構わないというよりは、三人以外は帰れ、と言ってるように聞こえた。音乃を見ると、不思議そうに首を傾げていた。

「じゃあさっさと帰って任務行こうぜ」

特に言及もせずミワにいが踵を返したのを引き金に、俺、音乃、カズサ以外の六人は各々の面持ちで研究室から出て行った。

「アサ君~。どうして音乃たちだけ検査し直すの」

音乃が子供みたいに(事実子供だが)頬を膨らませる。確かに、どうしてこの三人なんだ。何の見当もつかない。

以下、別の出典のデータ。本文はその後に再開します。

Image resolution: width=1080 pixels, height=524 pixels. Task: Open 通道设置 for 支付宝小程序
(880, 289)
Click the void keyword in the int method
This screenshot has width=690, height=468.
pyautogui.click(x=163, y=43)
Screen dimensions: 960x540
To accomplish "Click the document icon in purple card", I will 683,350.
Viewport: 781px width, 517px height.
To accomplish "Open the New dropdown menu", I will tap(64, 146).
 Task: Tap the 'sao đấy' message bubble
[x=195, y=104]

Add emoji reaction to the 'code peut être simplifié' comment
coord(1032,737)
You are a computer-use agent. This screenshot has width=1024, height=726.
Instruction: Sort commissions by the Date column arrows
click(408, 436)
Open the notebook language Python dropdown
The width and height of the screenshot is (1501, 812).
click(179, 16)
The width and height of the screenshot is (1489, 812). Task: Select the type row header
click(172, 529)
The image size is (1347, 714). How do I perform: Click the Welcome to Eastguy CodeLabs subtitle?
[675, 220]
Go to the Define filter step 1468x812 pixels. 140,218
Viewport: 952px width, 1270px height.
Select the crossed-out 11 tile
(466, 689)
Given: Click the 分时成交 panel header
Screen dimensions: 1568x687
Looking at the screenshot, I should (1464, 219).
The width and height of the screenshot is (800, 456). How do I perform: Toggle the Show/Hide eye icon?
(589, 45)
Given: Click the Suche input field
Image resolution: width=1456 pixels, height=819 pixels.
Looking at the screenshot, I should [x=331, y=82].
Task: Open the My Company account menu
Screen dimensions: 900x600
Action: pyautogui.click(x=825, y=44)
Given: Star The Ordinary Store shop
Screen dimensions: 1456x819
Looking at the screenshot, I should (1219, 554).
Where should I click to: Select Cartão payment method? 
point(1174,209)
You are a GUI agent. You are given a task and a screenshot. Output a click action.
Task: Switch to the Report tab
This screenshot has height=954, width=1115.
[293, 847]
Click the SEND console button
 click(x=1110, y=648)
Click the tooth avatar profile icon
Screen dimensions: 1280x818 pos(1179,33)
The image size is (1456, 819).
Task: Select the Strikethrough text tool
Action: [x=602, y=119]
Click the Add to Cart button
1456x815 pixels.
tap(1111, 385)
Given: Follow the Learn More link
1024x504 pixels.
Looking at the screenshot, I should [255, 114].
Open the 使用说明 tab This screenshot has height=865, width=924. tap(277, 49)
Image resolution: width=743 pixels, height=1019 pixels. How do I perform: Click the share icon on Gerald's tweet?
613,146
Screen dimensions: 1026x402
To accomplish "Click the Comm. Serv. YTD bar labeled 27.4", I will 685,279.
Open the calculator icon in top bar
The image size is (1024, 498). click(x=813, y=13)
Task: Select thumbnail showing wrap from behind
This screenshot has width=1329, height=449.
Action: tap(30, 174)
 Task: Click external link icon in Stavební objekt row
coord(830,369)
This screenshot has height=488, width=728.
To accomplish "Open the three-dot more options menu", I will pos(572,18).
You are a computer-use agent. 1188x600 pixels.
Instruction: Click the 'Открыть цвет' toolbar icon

「三人に入ってもらっている検査箱は、調整を色々重ねてるんです。その都合で、上手く結果が出ない」

俺と音乃とカズサのを?この三人の分だけ?

「俺らの身体に何か問題でも?」

アサさんとの間合いを一歩だけ詰め寄り、俺は尋ねた。アサさんは、真面目で穏やかな笑みを浮かべた。

「そういうわけじゃありませんよ、時遼君。君と音乃ちゃんは、血脈が少し他の皆より特殊ですよね。だから、他の皆とは……君たちのチームの中でも特に、複雑な魔力波をしているんです」

俺と音乃の「常磐」の血脈は、少し……いや、かなり、特殊なようだ。

今から千年以上も前。俺たちのように魔力を持つ「エレス」と呼ばれる人間を、束ねていた人物が居た。その名前は「常磐ときわ奏唯かなた」。俺と音乃は、その直系の子孫にあたるらしい。だから何があるのか、正直よく知らない。ただ、自分と妹は、他のエレスと比べて「普通じゃない」ということだけは判る。明らかに魔力の流れが「違う」から。

「じゃあじゃあ、ヒメちゃんはー?音乃たちの魔力がトクベツだからって理由なら、音乃とハル君だけで良いじゃない」

もはやこうなった音乃は、好奇心の塊でしかない。確かに俺も気になるが。カズサの血脈は、そこまで変わったものではなかったはず。兄のアサさんは、非戦闘員程度の魔力しか持ち合わせていないし。

「陽芽は単純に機械の不調です。どんな機械でも、調子の悪い時はありますから」

なんとなく、これ以上は聞くな、と言われてるような気がした。当のカズサは、ペンダントを鈍く光らせ、困ったように笑うだけだった。